BEGIN Information provided

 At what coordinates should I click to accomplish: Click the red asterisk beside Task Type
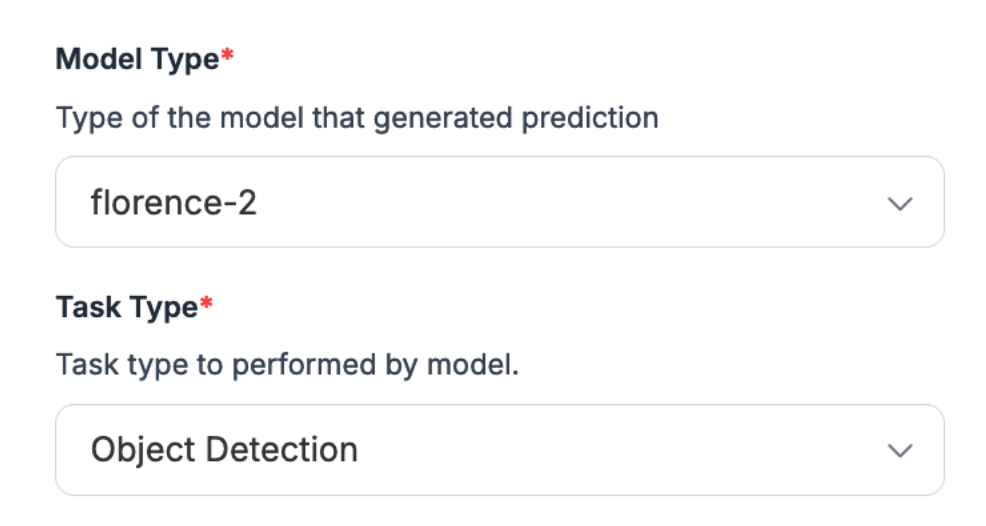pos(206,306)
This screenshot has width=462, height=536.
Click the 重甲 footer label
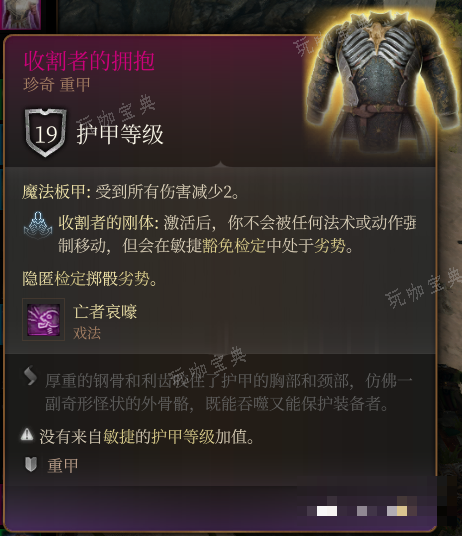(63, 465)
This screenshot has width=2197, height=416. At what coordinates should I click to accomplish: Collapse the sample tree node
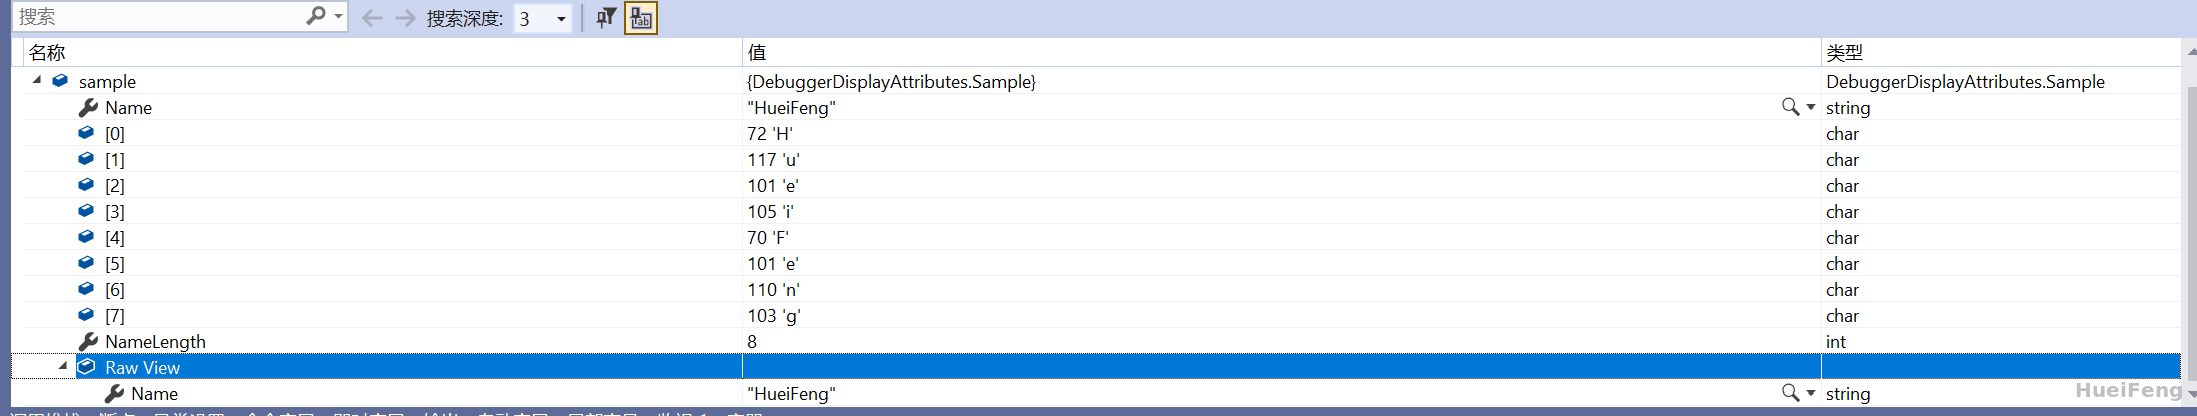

END Information provided

## Exercise details
Reproduce every line of the data above, requests included and pictures omitted, and scale each coordinate in the answers by 0.95, rounding to whole numbers with halves rounded up.

## Answer for the task
 At what coordinates should I click to accomplish: Click the red asterisk beside Task Type
pos(196,291)
This screenshot has width=462, height=536.
Click the 重甲 footer label
(60, 442)
This screenshot has width=2197, height=416. At what coordinates should I click to accomplish: Collapse the sample tree node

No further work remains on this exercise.